Our students are like those passengers on Eliot’s poetic train. They stay suspended in the moment of graduation, separated from their past years at a familiar school and the wide opening of the future before them. In these moments, as they listen to speeches, hear music made by peers, and sit in robes they’ll wear on only this one occasion, they are invited to consider the past and future with “equal mind.”
As I look out at them from the podium on stage I know I’ll think: “You are not the same people who left the station…” They are, in fact, pure possibility. They are our voyagers, embarking on new adventures, even as they have traveled so far together. They are faring forward.

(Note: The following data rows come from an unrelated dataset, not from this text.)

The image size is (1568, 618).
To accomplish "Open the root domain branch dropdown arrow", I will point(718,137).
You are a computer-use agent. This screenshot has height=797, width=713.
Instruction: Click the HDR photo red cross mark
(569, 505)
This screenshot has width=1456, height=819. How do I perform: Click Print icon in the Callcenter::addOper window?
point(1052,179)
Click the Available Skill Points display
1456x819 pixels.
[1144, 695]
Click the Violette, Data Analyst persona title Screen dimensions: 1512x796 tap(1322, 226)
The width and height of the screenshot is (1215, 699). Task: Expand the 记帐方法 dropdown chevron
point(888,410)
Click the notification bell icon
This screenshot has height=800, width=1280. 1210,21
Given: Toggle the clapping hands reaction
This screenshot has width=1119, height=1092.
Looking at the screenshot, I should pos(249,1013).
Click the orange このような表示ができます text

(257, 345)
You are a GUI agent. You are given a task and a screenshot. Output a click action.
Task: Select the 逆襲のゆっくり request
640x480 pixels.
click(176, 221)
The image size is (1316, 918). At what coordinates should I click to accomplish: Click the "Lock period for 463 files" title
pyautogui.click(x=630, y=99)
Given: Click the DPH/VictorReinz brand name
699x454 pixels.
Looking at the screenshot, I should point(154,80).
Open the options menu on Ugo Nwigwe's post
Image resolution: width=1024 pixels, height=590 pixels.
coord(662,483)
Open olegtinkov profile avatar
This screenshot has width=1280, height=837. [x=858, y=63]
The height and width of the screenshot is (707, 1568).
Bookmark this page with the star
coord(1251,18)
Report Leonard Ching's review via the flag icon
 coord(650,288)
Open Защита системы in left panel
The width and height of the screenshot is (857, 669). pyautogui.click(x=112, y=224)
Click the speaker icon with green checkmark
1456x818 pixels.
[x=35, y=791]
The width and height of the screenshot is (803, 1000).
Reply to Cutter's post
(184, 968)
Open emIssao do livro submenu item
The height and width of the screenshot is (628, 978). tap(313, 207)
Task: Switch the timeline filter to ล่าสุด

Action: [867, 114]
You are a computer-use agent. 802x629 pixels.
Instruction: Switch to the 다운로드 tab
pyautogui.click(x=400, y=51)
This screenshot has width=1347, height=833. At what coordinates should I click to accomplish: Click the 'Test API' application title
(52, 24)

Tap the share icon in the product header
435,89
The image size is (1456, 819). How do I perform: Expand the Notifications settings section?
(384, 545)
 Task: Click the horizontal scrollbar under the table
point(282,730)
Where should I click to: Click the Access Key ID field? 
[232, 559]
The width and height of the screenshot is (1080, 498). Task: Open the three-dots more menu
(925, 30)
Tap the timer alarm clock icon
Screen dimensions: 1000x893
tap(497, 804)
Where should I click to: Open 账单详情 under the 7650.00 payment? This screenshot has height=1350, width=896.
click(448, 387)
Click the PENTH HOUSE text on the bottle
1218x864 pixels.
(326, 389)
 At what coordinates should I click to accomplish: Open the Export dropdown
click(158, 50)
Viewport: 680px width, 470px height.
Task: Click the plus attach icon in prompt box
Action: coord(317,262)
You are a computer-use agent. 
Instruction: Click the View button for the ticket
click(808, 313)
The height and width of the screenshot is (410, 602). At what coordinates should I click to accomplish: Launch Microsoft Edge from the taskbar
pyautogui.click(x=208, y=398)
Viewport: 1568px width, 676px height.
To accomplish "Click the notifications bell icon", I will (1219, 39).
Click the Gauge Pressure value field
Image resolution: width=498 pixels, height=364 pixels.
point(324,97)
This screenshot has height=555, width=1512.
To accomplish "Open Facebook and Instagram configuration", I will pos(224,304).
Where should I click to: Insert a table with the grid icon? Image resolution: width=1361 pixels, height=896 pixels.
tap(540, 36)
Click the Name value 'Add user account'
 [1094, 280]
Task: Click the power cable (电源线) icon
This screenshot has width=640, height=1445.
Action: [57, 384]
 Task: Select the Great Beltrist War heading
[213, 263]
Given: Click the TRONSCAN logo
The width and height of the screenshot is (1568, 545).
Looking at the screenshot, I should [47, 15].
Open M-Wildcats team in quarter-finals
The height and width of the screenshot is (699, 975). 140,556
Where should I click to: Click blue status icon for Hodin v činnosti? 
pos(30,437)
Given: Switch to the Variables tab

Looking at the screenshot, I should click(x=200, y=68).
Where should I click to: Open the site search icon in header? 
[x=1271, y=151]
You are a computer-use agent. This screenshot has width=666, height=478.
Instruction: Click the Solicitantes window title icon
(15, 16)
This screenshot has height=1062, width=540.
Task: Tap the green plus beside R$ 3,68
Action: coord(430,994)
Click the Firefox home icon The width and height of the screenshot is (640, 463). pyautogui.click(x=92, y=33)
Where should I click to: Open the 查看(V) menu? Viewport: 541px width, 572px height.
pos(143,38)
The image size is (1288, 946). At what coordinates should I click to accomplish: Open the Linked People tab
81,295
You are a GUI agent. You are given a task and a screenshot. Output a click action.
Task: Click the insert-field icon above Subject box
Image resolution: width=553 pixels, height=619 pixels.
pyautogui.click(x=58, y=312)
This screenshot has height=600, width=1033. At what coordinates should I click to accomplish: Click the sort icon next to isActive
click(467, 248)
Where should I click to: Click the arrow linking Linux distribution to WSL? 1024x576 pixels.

I’m thinking about a poem.
Emily Dickinson, that poet of slanted light and buzzing flies, in a moment steeped with spring described:
Two Butterflies went out at Noon—
And waltzed above a Farm—
Then stepped straight through the Firmament
And rested on a Beam—
And then—together bore away
Upon a shining Sea—
Though never yet, in any Port—
Their coming mentioned—be—
If spoken by the distant Bird—
If met in Ether Sea
By Frigate, or by Merchantman—
No notice—was—to me—”
How like those butterflies our graduating students are, waltzing, resting, bearing away. As they prepare to step “straight through the Firmament” what more can we do than watch and wonder, hope and celebrate, and see in them the future?
I’m thinking about a poem.
That day of commencement, a day when I’ll step to the mic and after three or four other speakers, many of whom will have grand advice and relevant anecdotes for the graduates, it will be my turn. Any big ideas or semblance of wisdom I’ve wanted to pass on the students will have already heard.
My “Art unites us” speech? Check.
My “Three things matter in life: to be kind, to be kind, to be kind” speech? They’ve heard it.
My fatherly advice about being safe and looking out for one another? I’ve given them that too.
So I think about what I might add to a ceremony rich with student performances, pomp, and pageantry, and I keep coming back to the brevity, beauty, and power of verse.
I won’t go with TS Eliot, though his voyagers were the ones to first inspire the notion of a poem. I’ll leave Emily Dickinson for them to find on their own when they get to college. But I have something in mind that might just work, a short piece that captures the swell of emotions that typify graduations and offers the sort of advice an older generation should offer the young.
Who knows, maybe it says something right that graduation day sees the principal walk in with a volume of poetry tucked under his arm. We’ll see.
I can almost hear the whisper in my ear: “Not fare well,/ but fare forward, voyagers.”